The 2023 edition of the Roadmap sets out a global pathway to keep the 1.5  ̊C goal in reach, providing a comprehensive update to the groundbreaking original report, which was published in 2021 and has served as an essential benchmark for policy makers, industry, the financial sector and civil society. The 2023 update incorporates the significant changes to the energy landscape in the past two years, including the post-pandemic economic rebound and the extraordinary growth in some clean energy technologies – but also increased investment in fossil fuels and stubbornly high emissions.

Some key takeaways:

  • Record growth in solar power capacity and electric car sales are in line with a pathway towards net zero emissions globally by mid-century, as are industry plans for the roll-out of new manufacturing capacity for them. This is significant, since those two technologies alone deliver one-third of the emissions reductions between today and 2030 in the pathway.
  • Clean energy innovation has also been delivering more options and lowering technology costs. In the IEA’s original Roadmap in 2021, technologies not yet available on the market delivered nearly half of the emissions reductions needed for net zero in 2050. That number has now fallen to around 35% in this year’s update.
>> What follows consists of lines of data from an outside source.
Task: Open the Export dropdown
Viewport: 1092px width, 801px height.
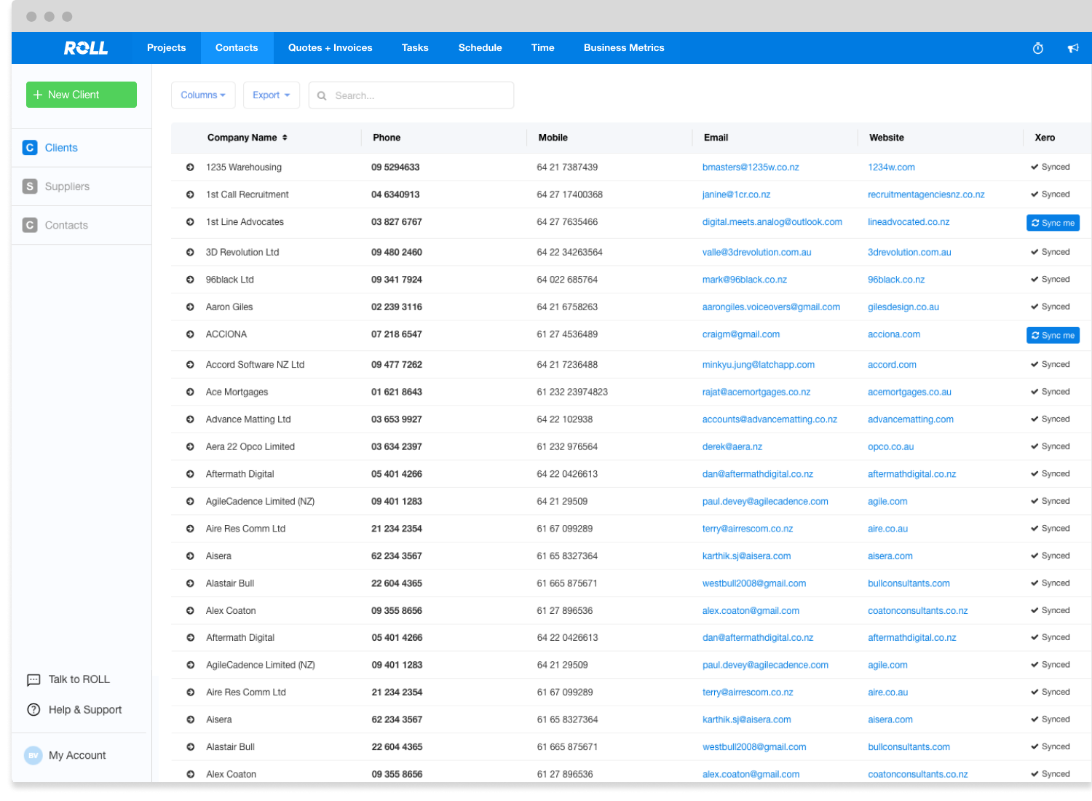Action: click(271, 95)
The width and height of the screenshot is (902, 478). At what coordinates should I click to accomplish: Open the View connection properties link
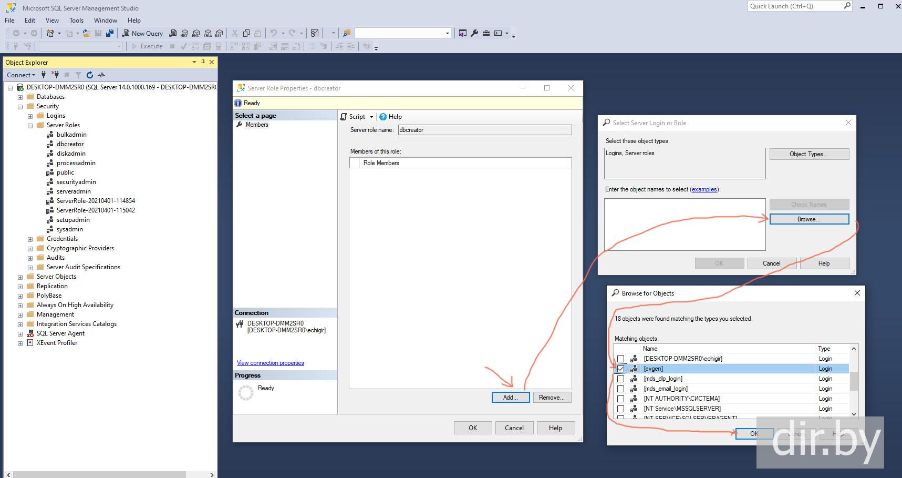tap(270, 363)
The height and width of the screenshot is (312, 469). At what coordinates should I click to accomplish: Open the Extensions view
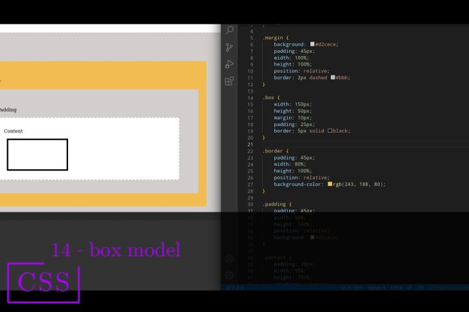(229, 81)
  • Yet bolder action is necessary this decade. In this year’s updated net zero pathway, global renewable power capacity triples by 2030. Meanwhile, the annual rate of energy efficiency improvements doubles, sales of electric vehicles and heat pumps rise sharply, and energy sector methane emissions fall by 75%.
  • This huge policy-driven ramping up of clean energy capacity drives fossil fuel demand 25% lower by 2030. By 2050, fossil fuel demand falls by 80%. As a result, no new unabated coal plants are needed. Neither are new long-lead-time upstream oil and gas projects, new coal mines or mine extensions. Nonetheless, continued investment is required in some existing oil and gas assets and already approved projects to avoid damaging price spikes.
  • Stronger international cooperation is needed. The report warns that a failure to sufficiently step up ambition and implementation between now and 2030 would create additional climate risks and make achieving the 1.5  ̊C goal dependant on the massive deployment of carbon removal technologies, which are expensive and unproven at scale.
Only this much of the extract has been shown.